Приняв поздравления от бояр и всяких чинов людей, государи угощали в столовой избе бояр, окольничих, думных и ближних людей водками и ренским вином. Тем и окончилось в Кремле торжественное венчание на царство Ивана и Петра Алексеевичей. Но зато громко принялись толковать о нем среди раскольников.
– Не истинно было нынешнее царское венчание. Служили не по старым книгам, молились не о «совокуплении», а о «соединении» Церквей; просили не «умножения», а «изобилия» плодов земных; в «Херувимской» пели не «всякую ныне житейскую отверзем печаль», а «всякое ныне житейское отложим попечение», в «символе веры» пели не «несть конца», а «не будет конца» и пропустили «аз», – гневно говорили раскольники, указывая и на другие отступления от древнего благочестия и отвергая ввиду этого действительность помазания обоих государей на царство.
– Что же ты, отец, не принес в собор своих просвир? – выговаривал, в свою очередь, Хованский пришедшему к нему в тот же день Никите. – По всем сторонам я тебя высматривал, да так-таки и не видел. Сам виноват!
– Виноват не я, а паскудница просвирня. Замешкала она больно и задержала нас, а когда мы прибежали на площадь, то протискаться к собору не было мочи, мы уж запоздали. А тут и нечестивые никониане с злым умыслом не пускали нас дальше, да еще издевались над нашим усердием! Что теперь, благоверный боярин, прикажешь нам делать?
– Подожди, отец, собора, скоро он будет, и мы постоим на нем за древлее благочестие; только вы не опаздывайте да не сробейте!
– С чего мы опаздывать и робеть будем? На собор не опоздаем, ведь там дело без просвирни обойдется! Только ты, боярин, не выдавай нас!
– Не выдам вас, а притворствовать мне пока нужно. Когда проведает правительствующая царевна, что я с вами заодно, так будет тогда моя погибель. Недолюбливает она вас крепко и за любовь мою к вам отнимет у меня начальство над стрельцами, а тогда никакой силы у нас под рукою не будет, – пояснял Хованский.
– Ладно, ладно, благоверный князь! Мы на тебя, как на каменную гору, упование наше возлагаем! – заявили Никита и его товарищи, расставаясь с боярином.
XXI
Патриарх московский и всероссийский считался после царя «начальным» человеком во всем государстве. Если низложение Никона, заспорившего было с царем Алексеем Михайловичем, и показало громадный и даже безусловный перевес верховной светской власти над верховною духовною властью, то все же по делам собственно церковным патриарх был и после этого первенствующим лицом во всей Русской земле. Такое первенство принадлежало и патриарху Иоакиму, несмотря на то что он не отличался ни обширным умом, ни твердостью характера. В его правление Церковью время было бурное. Прежняя патриаршая всероссийская паства распалась теперь на два духовных, враждебных одно другому стада. Над одним стадом по-прежнему оставался пастырем патриарх, а другим овладели противники его, раскольники, и, кроме того, независимо от раскола, прокладывалась в православную Церковь и латинская ересь, распространителем которой был прежде наставник царя Федора Алексеевича и царевны Софьи Симеон Полоцкий, вскормленник польских иезуитов, а после смерти его скрытным ревнителем этой ереси стал Сильвестр Медведев, ученик и друг Симеона, сближавшийся теперь все более и более с царевною-правительницею.

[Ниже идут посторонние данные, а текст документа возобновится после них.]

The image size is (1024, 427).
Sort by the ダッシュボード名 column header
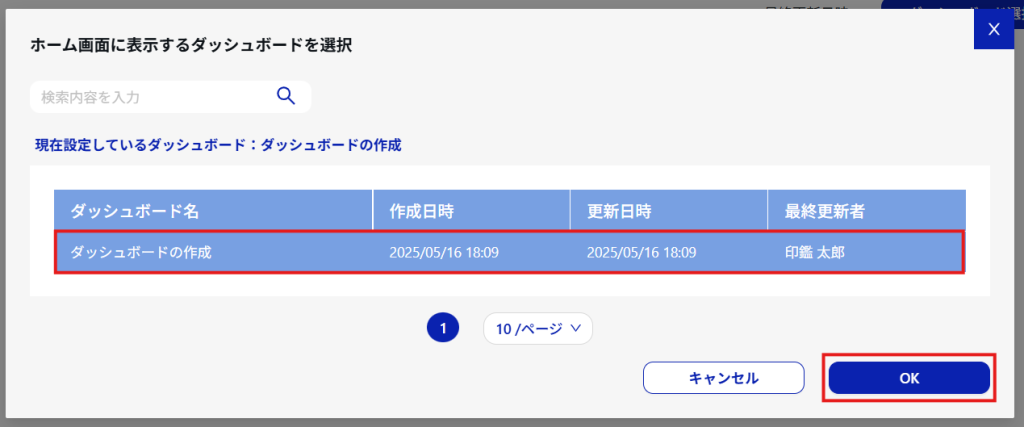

При таких обстоятельствах не легко и не сладко было жить старику Иоакиму, и не мало накопилось разного рода забот и огорчений под его низеньким белым клобуком. Сверх хлопот по делам церковным приходилось ему, хотя и безуспешно, увещевать буйных стрельцов, а после этого, под тайным руководством князя Ивана Андреевича, принялись наступать на патриарха еще более опасные для него враги – раскольники.
Крепко поморщился святейший владыка, когда 3 июля явился к нему из царского дворца посланец князя Хованского с приглашением от имени государей – прибыть безотлагательно в Крестовую палату для объяснений по челобитной о вере, поданной великим государям выборными от стрелецкого войска.
– Ох уже эти стрельцы! И в дела веры вмешиваться начинают! – охал и ворчал пастыреначальник, собираясь исполнить царское повеление.
Еще до зова патриарха во дворец явился туда Никита Пустосвят с выборными и заявил, что ему нужно видеть боярина князя Ивана Андреевича Хованского.